Para acortar la distancia entre el significado y el significante, mejor dicho para reducir la arbitrariedad, la lingüística funcional pone el ejemplo de las onomatopeyas. Si el concepto silla no tiene una relación de causa con la imagen acústica que le corresponde, no hay nada inherente en la silla para que la llamemos de ese modo sino la convención de la lengua, en cuac o miau hay una “cercanía”, un tanto mayor, con el sonido que hace un pato o un gato.
Ese vínculo misterioso que une el nombre con la idea de las cosas en la espesa selva del lenguaje es explorado por la poesía que sacude las correspondencias, se apropia de los sonidos y de las formas. En los versos, las palabras son como notas musicales que importan tanto como el concepto. Forman imágenes, remiten a tonos, se saborean y mastican. Las tocamos y las escupimos. Son dardos y alfileres. Pinchan y queman. La investigación de lo fonológicamente pertinente. De morfemas que hagan ruido y exploten en la boca y en la mente.
Entre estas dos posibilidades –hay otras, claro–, se podrían colocar los trabajos de Marie Orensanz. Subyace en ellos esta misma preocupación sobre esa cuerda firme pero lábil, imperceptible, llamada arbitrariedad, que mantiene atados a uno con otro, al significado con el significante, para arrojar la significación. Mientras que en este caso, la salida que encuentra esta artista argentina para desmontar esa yunta es dotar de materialidad a las palabras. Calado sobre aluminio, hierro y fibra de vidrio, el repertorio de frases y voces toma cuerpo y se hace obra.
“Cada cual atiende su juego”, “Invisible”, “Atrapados”, “Acordado” atraviesan las placas de metales y de sentidos. Las letras están vaciadas y se puede ver a través de ellas. Esta operación las libera de la univocidad, de la interpretación primigenia, incluso de la dirección que su propia autora les haya querido dar. Se las brinda a la lectura y la comprensión. Se las deja ir en el aire de la sala para atraparlas en múltiples versiones y exégesis amplificada.

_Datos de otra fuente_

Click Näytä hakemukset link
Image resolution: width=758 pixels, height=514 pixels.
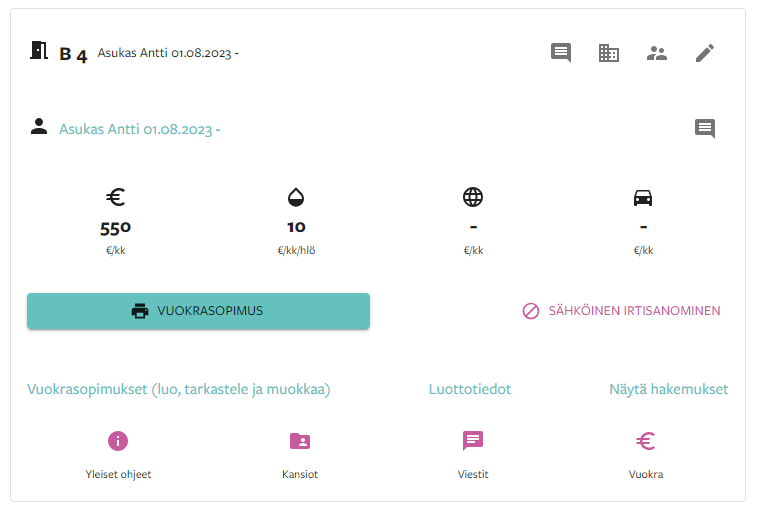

La unión de la palabra y el objeto tiene, al menos, dos estrategias de comienzo: la literalidad y la oposición. Son las “figuras retóricas” que usa para componer sus obras como poemas. Hay una tercera: la deriva. Con ella enciende el motor de una poderosa máquina que perfora la percepción y la vuelve infinita.
En los versos, las palabras son notas musicales que importan tanto como el concepto.
Invisible es el nombre del conjunto de obras que se exponen y también de una, en particular. Una silueta de una cerradura gigante realizada en hierro con esa palabra incrustada en la parte superior. La escultura es imponente y domina la inmensa galería Ruth Benzacar. Se la puede ver, incluso atravesarla. “Entrarle” a toda su carga polisémica. Porque no solo las expresiones toman volumen, tienen tamaño, sino que necesitan del espectador que las interrogue y las traspase físicamente. Es el cuerpo orgánico que se conecta con esas grafías, los huesos de la lengua.
“Pensar es un hecho revolucionario” recorta (y escribe) sobre aluminio Orensanz, que reflexiona, de muchas maneras, el lenguaje y su relación con el mundo. En sus trabajos, ella investiga el peso de las palabras. Les da tratamiento de majestades de razón y como volúmenes que ocupan un espacio.
Las palabras se ven, se tocan y se escuchan. Ir de las obras a los textos para volver, nuevamente, a las obras. Seguir la lectura con la vista, desplazarse por la superficie con los ojos y el entendimiento. Dejarles una nueva pátina, producto de ese contacto, para que se adhiera a la anterior y espere a la próxima. Que una frondosa y robusta extensión de cavilaciones, juicios y creencias se pegue como el musgo a la piedra.